Oil prices rose by more than US$1 a barrel on Friday, reversing a three-day decline. Brokers attributed the rise to tough talk from an Iranian cleric and the kidnapping of a senior Iraqi petroleum industry official -- proof that the killing of al-Qaeda's leader in Iraq did not mark the end of instability in that country.
Also, a Nigerian government official said more than 800,000 barrels a day of the country's oil production was shut -- about 60 percent more than previously reported -- because of violence in the Niger Delta, Dow Jones Newswires reported.
Meantime, Valero Energy Corp experienced a "total power failure" at its 240,000-barrel-per-day Aruba refinery on Wednesday night, a spokeswoman said on Friday, adding that it would be at least two weeks before the plant would be operating at "reduced rates."
Fimat USA oil broker Mike Fitzpatrick said the oil market is staring at a "wall of worry" that includes strong global demand, geopolitical unrest and the Atlantic hurricane season.
Light sweet crude for delivery next month climbed US$1.28 to US$71.63 a barrel on the New York Mercantile Exchange. In London, Brent crude gained US$1.43 to settle at US$70.48 on the ICE Futures exchange.
Nymex gasoline futures settled US$0.056 higher at US$2.1528 a gallon, while heating oil prices rose almost US$0.03 to US$2.0130 a gallon. Natural gas prices increased by US$0.10 to US$6.294 per 1,000 cubic feet.
The cost of crude is roughly 30 percent more than a year ago, and US gasoline pump prices average US$0.76 a liter. Gasoline demand keeps rising, albeit at a slower pace than normal, according to government statistics.
Oil prices jumped on Friday amid news that gunmen kidnap-ped Muthanna al-Badri, a senior Iraqi oil official in Baghdad, as he was returning home from work.
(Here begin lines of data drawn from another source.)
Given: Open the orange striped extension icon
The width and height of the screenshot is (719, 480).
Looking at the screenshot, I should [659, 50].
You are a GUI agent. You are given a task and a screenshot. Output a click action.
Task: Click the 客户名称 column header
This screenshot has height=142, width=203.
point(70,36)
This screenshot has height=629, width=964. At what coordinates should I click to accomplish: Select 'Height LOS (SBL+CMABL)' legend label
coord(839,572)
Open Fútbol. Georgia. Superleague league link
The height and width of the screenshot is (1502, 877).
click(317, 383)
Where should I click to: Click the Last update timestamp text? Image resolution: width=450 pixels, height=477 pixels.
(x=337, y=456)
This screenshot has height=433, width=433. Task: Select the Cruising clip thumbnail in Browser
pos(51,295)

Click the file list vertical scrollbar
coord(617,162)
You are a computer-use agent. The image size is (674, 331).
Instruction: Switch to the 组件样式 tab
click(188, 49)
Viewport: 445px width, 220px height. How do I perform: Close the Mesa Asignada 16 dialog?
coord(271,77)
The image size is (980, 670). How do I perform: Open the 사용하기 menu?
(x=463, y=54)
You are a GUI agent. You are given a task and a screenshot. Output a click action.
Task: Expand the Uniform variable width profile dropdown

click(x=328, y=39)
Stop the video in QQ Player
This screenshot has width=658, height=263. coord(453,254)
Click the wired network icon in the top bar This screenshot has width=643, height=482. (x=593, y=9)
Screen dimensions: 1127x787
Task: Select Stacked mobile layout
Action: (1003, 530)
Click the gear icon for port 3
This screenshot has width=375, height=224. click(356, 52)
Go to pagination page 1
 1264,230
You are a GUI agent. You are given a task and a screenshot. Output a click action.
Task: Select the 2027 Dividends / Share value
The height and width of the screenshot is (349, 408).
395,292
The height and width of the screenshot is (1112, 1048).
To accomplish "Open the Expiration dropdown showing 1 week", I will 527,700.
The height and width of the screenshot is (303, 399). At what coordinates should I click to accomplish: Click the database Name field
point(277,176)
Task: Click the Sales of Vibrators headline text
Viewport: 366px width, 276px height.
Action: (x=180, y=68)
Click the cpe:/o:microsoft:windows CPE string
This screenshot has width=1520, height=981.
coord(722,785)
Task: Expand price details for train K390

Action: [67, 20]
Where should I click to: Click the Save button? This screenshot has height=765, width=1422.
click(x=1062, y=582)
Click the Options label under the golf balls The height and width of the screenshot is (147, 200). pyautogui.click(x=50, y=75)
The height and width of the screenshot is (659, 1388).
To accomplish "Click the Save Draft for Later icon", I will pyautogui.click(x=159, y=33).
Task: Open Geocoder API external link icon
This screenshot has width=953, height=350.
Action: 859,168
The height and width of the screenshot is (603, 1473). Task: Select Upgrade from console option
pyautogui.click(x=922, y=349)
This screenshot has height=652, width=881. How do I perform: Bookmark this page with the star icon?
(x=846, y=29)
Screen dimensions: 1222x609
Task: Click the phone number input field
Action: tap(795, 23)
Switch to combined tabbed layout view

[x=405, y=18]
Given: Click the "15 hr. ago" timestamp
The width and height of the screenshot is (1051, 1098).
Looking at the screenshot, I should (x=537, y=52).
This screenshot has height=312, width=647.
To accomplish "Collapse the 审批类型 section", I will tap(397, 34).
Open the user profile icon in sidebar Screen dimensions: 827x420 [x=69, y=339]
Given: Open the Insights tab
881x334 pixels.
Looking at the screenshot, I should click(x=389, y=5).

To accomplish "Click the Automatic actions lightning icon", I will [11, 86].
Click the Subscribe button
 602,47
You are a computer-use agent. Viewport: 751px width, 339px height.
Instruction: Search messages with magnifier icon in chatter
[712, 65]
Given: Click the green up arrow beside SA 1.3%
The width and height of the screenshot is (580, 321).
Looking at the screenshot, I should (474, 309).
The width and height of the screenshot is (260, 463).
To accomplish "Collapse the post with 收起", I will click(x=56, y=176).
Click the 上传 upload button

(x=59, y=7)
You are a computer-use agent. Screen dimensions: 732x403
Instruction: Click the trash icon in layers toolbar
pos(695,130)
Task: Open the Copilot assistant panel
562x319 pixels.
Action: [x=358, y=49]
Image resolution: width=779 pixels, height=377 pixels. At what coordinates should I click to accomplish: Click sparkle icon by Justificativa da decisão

Analysts had cautioned on Thursday against reading too much into the US airstrike that killed Abu Musab al-Zarqawi, a Jordanian-born militant who led a campaign of suicide bombings and other violence across Iraq. Attacks on the country's oil infrastructure, including pipelines, were not directly linked to his movement.
"We're not out of the woods in regard to the insurgency in Iraq, and the market needs a couple of weeks, maybe a month, to gauge the situation before prices will ease," said Mark Pervan, commodities analyst at Daiwa Securities in Melbourne, Australia.
Vienna's PVM Oil Associates said that despite al-Zarqawi's death, "the general level of political instability and violence as well as the absence of a new legal framework" will continue to keep oil-related investments -- and crude exports -- down in Iraq.
Additionally, the outlook regarding Iran's nuclear program, which the West wants shut down, remains cloudy.
A top hard-line Iranian cleric on Friday came out against a Western incentive package aimed at persuading Iran to suspend uranium enrichment.